TF1 I. : La taille des logiciels Microsoft qui, selon vous, fait d'eux des "obésiciels" n'est-elle pas liée à l'effort de l'entreprise pour concevoir des logiciels conviviaux, simples à utiliser ?

R. D. C. : On ne peut absolument pas relier taille et convivialité. Si Word ou Excel sont si lourds, c'est parce que les programmeurs n'ont pas pris le temps de les structurer. Les sorties sont trop rapides. Les concepteurs ne se laissent pas le temps d'améliorer les produits. C'est d'autant plus dommage que la concision est un gage d'efficacité. Songez que le code source de Windows 95 compte plus de dix millions de lignes !

TF1 I. : Vous accusez encore Microsoft de mettre en vente une version "provisoire" avant d'y apporter les dernières améliorations. Cette fuite en avant, cette obsolescence à vitesse grand V, c'est tout de même le propre de ces technologies de grande consommation.

R. D. C. : C'est vrai et alors ? Ce n'est pas parce que tout le monde le fait que ce n'est pas critiquable. Microsoft domine et essaye de faire croire qu'il va nous guider. Il ne faut tout de même pas oublier que le fabricant de Software s'est converti de façon très tardive au Web. Le virage s'est opéré en 1995. Et de façon habile ! Quand je me rend en Argentine, j'entend dire qu'Internet est un produit Microsoft !

- [Extraits d'enregistrements]:

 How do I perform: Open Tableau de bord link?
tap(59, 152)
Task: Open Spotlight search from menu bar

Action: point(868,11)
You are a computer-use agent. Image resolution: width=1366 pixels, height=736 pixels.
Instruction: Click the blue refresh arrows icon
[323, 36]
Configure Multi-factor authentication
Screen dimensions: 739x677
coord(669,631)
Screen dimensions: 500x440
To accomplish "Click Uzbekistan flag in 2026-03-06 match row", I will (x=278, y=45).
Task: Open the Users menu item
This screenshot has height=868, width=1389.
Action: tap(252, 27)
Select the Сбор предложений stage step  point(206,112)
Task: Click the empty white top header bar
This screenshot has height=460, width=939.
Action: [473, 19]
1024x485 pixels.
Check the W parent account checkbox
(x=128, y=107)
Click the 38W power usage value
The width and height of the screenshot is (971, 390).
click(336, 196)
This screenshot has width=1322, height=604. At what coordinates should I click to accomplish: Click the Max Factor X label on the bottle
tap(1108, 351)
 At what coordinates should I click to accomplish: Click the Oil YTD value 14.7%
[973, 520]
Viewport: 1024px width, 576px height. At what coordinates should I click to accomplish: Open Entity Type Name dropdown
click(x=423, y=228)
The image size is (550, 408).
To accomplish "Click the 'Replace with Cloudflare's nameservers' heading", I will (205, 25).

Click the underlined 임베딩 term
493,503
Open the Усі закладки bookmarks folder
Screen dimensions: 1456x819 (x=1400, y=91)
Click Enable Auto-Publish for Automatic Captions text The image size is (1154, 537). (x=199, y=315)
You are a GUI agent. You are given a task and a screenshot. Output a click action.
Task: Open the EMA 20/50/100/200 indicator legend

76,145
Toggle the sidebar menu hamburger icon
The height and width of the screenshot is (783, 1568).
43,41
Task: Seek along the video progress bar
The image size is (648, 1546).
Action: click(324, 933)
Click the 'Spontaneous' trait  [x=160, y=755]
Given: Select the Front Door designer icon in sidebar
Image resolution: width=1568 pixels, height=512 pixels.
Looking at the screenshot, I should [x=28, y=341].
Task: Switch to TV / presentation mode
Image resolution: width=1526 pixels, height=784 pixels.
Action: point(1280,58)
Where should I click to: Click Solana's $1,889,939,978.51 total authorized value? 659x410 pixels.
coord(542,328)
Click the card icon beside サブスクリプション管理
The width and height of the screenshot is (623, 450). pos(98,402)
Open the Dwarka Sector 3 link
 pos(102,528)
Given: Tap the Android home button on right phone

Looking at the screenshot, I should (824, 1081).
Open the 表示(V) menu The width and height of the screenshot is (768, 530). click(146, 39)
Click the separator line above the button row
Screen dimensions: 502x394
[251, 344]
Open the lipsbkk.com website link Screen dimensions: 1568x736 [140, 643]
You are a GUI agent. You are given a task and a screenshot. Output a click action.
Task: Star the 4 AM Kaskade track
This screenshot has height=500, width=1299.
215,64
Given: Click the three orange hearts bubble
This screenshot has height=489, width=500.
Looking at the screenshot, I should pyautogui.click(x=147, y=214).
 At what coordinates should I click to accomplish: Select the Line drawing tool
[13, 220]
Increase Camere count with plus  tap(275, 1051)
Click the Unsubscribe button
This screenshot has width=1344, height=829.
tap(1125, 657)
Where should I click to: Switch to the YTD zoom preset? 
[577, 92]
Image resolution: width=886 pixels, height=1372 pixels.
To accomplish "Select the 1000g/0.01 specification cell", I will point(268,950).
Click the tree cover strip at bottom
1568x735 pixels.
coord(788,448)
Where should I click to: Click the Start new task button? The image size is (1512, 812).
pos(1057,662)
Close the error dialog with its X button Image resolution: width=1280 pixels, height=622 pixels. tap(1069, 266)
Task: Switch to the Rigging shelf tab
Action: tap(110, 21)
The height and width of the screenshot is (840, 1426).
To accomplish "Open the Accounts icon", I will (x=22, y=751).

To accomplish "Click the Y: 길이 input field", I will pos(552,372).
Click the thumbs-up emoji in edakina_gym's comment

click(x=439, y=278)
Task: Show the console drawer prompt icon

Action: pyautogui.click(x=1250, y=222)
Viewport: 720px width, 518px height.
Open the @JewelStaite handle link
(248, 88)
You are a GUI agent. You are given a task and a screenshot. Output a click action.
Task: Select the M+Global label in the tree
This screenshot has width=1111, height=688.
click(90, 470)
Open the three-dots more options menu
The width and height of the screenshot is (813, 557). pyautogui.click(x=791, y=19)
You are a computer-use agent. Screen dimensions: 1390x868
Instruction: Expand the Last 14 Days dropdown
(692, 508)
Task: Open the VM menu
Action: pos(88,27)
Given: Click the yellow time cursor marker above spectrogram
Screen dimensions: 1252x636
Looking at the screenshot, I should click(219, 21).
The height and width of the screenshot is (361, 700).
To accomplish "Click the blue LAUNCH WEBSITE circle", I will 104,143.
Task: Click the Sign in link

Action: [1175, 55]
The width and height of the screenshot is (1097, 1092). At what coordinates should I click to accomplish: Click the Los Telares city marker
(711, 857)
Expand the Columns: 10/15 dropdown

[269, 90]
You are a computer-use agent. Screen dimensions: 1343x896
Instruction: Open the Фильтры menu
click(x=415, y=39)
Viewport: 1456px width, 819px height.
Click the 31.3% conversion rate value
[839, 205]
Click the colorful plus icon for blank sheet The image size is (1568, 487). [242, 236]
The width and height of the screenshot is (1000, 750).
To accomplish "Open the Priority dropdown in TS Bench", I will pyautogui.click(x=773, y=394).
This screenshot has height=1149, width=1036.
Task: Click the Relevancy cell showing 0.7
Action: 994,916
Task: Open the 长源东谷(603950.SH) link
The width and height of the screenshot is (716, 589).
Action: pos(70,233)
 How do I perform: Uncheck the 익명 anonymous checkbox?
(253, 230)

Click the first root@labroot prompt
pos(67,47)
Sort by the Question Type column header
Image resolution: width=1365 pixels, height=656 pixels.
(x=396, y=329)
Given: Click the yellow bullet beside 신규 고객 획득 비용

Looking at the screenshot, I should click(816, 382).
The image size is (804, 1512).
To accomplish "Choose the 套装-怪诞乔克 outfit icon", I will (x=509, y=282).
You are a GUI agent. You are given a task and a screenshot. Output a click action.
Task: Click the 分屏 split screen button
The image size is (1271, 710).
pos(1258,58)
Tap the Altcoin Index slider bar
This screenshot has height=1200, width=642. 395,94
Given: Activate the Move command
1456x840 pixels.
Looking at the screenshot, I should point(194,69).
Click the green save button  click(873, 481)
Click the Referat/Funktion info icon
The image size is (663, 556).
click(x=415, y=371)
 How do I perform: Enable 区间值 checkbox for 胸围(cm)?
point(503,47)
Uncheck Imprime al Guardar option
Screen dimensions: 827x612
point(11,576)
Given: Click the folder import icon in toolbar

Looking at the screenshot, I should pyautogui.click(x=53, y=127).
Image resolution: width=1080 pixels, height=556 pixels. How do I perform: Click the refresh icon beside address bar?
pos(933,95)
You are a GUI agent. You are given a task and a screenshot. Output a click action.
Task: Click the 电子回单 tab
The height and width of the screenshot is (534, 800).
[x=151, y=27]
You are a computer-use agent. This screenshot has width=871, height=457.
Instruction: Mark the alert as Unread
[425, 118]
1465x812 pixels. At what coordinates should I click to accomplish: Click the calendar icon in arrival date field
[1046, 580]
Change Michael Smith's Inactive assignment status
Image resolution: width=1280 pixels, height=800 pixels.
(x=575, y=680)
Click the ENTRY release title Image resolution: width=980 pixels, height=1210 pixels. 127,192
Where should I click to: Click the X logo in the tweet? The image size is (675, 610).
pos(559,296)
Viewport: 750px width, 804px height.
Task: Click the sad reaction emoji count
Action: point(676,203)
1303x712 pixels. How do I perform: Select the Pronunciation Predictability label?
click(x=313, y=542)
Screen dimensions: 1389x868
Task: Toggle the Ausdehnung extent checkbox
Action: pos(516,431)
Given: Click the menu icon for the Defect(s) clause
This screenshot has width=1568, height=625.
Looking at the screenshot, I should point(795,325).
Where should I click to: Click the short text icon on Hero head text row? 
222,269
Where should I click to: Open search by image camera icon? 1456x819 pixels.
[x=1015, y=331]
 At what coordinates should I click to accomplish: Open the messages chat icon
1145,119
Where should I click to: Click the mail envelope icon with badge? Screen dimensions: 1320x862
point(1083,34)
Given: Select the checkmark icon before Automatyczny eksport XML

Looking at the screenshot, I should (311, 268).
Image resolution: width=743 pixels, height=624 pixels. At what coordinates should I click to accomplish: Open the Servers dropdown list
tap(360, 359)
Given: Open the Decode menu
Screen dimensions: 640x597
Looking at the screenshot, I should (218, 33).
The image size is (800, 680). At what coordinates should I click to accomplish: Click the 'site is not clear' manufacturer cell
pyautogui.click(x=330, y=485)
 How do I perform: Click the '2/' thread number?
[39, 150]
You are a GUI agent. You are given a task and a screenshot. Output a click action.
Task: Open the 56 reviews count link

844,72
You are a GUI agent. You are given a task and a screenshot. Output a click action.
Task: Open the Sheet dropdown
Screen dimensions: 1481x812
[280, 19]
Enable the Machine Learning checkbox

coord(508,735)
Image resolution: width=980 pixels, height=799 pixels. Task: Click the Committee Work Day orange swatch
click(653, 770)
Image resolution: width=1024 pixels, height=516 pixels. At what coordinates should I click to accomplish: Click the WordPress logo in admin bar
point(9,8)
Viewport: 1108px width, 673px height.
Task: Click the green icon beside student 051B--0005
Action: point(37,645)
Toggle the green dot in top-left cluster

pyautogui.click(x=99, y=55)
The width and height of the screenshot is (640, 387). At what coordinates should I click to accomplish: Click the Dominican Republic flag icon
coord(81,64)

- [Exercices]:
#1 Reprenez le passage du document allant de "TF1 I. : Vous" jusqu'à "de grande consommation.", en y remplaçant "provisoire" par "temporaire".
#2 Veuillez indiquer uniquement le nombre de lignes des enregistrements où figure la chaîne "computer".

- [Réponses]:
#1
TF1 I. : Vous accusez encore Microsoft de mettre en vente une version "temporaire" avant d'y apporter les dernières améliorations. Cette fuite en avant, cette obsolescence à vitesse grand V, c'est tout de même le propre de ces technologies de grande consommation.

#2 4